Belis juga berjalan seiring dengan prinsip timbal balik. Pihak perempuan biasanya membalas belis dengan kain tenun ikat, perhiasan, atau benda adat lainnya. Timbal balik ini menjadi simbol keseimbangan dan saling menghargai dalam relasi perkawinan adat masyarakat Sumba, sekaligus menegaskan bahwa perkawinan adalah perjumpaan dua keluarga yang setara.
Ivon, seorang perempuan asal Sumba, memandang belis sebagai bagian dari identitas budaya yang perlu dipahami secara utuh. Menurutnya, persoalan belis bukan terletak pada ada atau tidaknya tradisi, melainkan pada cara memaknainya.
“Sebagai perempuan Sumba, saya tidak merasa dibeli. Belis justru menjadi tanda bahwa kami dan keluarga dihargai. Yang penting adalah kesepakatan dan tidak memberatkan,” ujarnya.
Selain dimensi sosial, belis juga memuat nilai sakral. Tradisi ini berkaitan dengan penghormatan terhadap leluhur dan tatanan adat yang diwariskan secara turun-temurun. Belis menjadi salah satu penanda identitas budaya masyarakat Sumba yang tetap hidup di tengah perubahan zaman.
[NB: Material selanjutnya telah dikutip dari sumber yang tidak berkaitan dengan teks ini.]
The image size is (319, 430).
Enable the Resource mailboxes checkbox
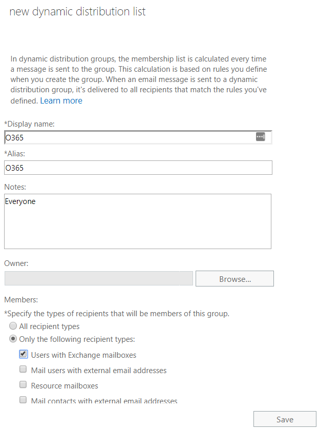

Tokoh agama Sumba yang tinggal di Sumba Timur, Naftali Djoru, menegaskan bahwa belis harus dimaknai sebagai simbol kasih, penghormatan, dan tanggung jawab, bukan sebagai transaksi ekonomi. Ia menilai adat dan nilai iman dapat berjalan berdampingan apabila diletakkan dalam kerangka kemanusiaan.
“Belis tidak boleh dimaknai sebagai jual beli. Ia adalah tanda komitmen dan penghormatan yang lahir dari kesepakatan bersama. Adat yang hidup adalah adat yang mampu berdialog dengan konteks zaman tanpa kehilangan jati diri,” ujar Naftali Djoru.
Di tengah arus perubahan sosial, urbanisasi, dan tuntutan ekonomi, praktik belis memang terus diperdebatkan. Namun bagi masyarakat Sumba, dialog menjadi kunci agar tradisi ini tetap dijalankan secara bijaksana menjaga nilai luhur tanpa berubah menjadi beban.
Belis di Sumba bukanlah tradisi yang beku. Ia terus dimaknai ulang sebagai bahasa penghormatan yang hidup, mengikat relasi, dan meneguhkan identitas budaya. Selama belis dijalankan dengan kesadaran, keadilan, dan kesepakatan bersama, tradisi ini akan tetap menjadi denyut kehidupan masyarakat Sumba bukan sebagai warisan masa lalu, melainkan sebagai nilai yang terus berjalan bersama zaman.